Because TikTok is changing the way brands communicate with customers, it's also changing how brands take off in LA. Just look at Pochi Goods, an accessories company that sells bags for active customers, that Trenton Willams founded at his kitchen counter in Leimert Park.

Williams got some video pointers from a friend who’s a director, and then posted his first TikTok video last summer. It only got around 200 views, which at first felt like a poor return on investment after spending at least a couple of days creating it. But Williams didn’t give up, remembering the hard work his own father put in to start a restaurant.

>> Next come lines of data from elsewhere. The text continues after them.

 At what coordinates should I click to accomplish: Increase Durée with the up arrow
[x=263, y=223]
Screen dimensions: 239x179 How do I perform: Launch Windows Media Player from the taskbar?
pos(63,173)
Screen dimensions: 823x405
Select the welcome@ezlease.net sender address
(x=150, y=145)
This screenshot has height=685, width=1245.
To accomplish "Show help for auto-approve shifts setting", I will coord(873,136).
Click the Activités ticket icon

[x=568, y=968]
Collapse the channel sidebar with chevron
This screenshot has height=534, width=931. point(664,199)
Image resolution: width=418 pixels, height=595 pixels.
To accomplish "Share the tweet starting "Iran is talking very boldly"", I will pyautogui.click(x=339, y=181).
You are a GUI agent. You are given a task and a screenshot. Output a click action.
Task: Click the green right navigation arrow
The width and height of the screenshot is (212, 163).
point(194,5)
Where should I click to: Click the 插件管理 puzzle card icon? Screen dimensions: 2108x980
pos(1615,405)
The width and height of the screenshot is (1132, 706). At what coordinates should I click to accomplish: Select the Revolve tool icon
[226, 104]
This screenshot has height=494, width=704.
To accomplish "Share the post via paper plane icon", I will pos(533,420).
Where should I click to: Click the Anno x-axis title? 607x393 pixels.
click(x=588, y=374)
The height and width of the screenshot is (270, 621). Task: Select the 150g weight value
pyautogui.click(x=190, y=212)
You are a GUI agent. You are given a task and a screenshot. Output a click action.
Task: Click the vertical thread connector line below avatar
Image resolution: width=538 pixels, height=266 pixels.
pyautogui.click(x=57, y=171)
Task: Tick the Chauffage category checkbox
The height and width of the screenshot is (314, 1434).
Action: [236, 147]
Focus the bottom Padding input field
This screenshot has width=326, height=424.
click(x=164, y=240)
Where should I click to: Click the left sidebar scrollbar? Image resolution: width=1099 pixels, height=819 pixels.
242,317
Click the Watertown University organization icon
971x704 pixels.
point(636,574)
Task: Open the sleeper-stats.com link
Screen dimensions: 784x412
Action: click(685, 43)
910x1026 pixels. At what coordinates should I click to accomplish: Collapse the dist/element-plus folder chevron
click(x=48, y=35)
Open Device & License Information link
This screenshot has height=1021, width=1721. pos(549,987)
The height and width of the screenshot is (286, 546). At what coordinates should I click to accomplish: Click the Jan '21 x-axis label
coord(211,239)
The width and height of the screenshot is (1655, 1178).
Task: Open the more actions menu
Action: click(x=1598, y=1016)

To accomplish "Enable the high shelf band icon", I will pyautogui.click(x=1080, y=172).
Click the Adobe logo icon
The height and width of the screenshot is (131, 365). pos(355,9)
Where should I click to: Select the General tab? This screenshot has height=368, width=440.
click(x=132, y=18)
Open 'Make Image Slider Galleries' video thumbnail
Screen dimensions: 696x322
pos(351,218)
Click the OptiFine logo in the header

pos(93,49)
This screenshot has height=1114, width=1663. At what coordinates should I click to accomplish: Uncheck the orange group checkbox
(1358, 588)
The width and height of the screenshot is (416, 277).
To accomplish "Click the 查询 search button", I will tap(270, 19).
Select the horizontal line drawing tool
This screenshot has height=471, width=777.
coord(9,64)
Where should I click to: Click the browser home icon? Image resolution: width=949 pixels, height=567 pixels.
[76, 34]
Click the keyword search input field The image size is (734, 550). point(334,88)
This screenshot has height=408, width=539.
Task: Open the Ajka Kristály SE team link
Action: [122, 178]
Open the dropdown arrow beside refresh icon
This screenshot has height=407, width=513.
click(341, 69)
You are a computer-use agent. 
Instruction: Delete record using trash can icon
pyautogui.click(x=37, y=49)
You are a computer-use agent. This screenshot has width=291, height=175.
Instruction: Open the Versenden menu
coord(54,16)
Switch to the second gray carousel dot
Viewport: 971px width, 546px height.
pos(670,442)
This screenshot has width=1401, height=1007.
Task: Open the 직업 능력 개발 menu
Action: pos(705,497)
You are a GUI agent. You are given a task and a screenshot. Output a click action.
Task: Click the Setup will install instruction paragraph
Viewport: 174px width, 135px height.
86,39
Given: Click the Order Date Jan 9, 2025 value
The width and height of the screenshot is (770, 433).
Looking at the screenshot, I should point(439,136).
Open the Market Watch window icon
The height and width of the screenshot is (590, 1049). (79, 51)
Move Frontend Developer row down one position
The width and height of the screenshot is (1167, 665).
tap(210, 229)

@pochigoods 10 years in the making! #smallbusiness #storytime #fyp #startup #followmyjourmey ♬ Blue Blood - Heinz Kiessling & Various Artists

A few months later, that first post went viral. He quickly sold out of his first two drops of bags, with customers snatching up over 1,000 bags in two months. That was followed up with a successful Black Friday promotion that left him completely out of inventory. 

Williams likes to compare it to what entrepreneurs did back in the 1980s, selling their products out of the back of a truck to gain a following. “This is me selling mixtapes in the back of my hooptie to one day blow up,” says Williams with a laugh.